Quantitative reverse-transcription PCR

The RNA from cells and tissues was isolated using the TRIZol reagent (Sigma, St. Louis, MO, USA). Complementary DNAs were synthesised using Epicentre MMLV. The gene expressions in cells were analysed using the Applied Biosystems 7500 Real-Time PCR System and the IQ2 FAST qPCR kit. The Gene expressions of tissues were examined using the Roche LightCycler 480. The primers used are listed in Supplementary Table 2.

Immunohistochemistry

The lung tissues were fixed with 4% formaldehyde overnight at room temperature and embedded in paraffin. The sections were mounted on glass slides, deparaffinized using xylene and stained with RNF128 antibody or by HE staining.

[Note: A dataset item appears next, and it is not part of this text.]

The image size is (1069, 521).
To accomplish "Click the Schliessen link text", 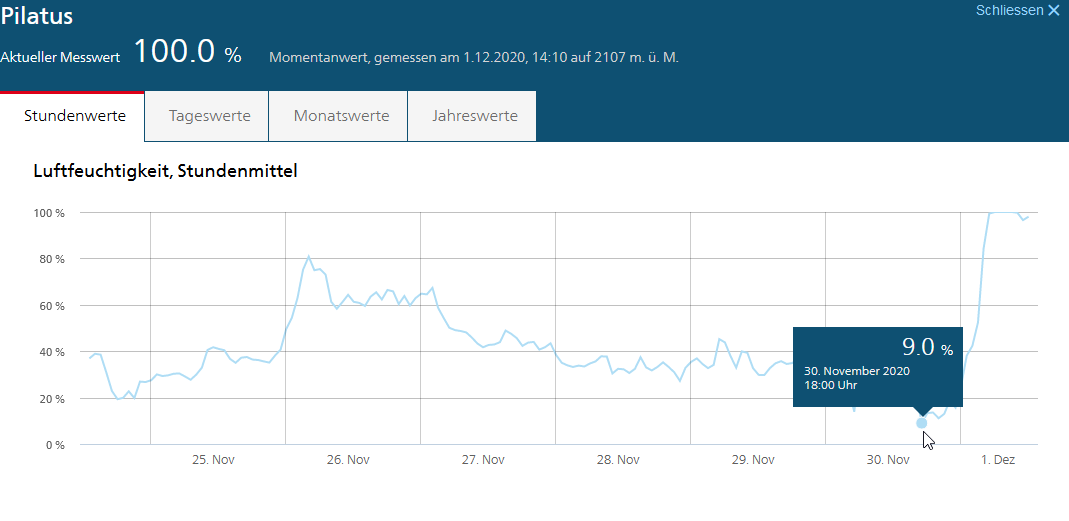I will coord(1009,11).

Immunofluorescence staining

The cells were grown on glass coverslips. Cells were later fixed in 4% paraformaldehyde for 10 min and permeabilized using 0.1% Triton X-100 for 10 min. The slides were washed three times with PBS and blocked with 2% bovine serum albumin (BSA) in PBS for 30 min, and incubated with the primary antibody rabbit polyclonal anti-RNF128 or mouse monoclonal anti-TLR4 (sc-293072; Santa Cruz, USA) overnight at 4 °C in 1% BSA in PBS, and later with the secondary Alexa-Fluor 488 or Alexa-Fluor 594 antibody (Invitrogen) for 1 h in 1% BSA in PBS at 37 °C, and the nuclei were stained with DAPI for 10 min. Cells were mounted with vectashield (Vector Laboratories, Burlingame, CA, USA), and images were examined using immunofluorescence microscopy (THUNDER Imaging Systems).

Study approval

All animal experiments were approved by the National Defence Medical Centre Animal Experiment Ethics Committee (IACUC-21-192).

Statistical analysis

The graphing and statistical analysis of the data was performed using GraphPad Prism 7 (GraphPad Software). All data were expressed as mean ± standard deviation. For comparing multiple data sets, one-way analysis of variance (ANOVA) with multiple comparative analyses was used. For analysing two data sets, an unpaired two-tailed Student’s t-test was used. P < 0.05 was considered statistically significant.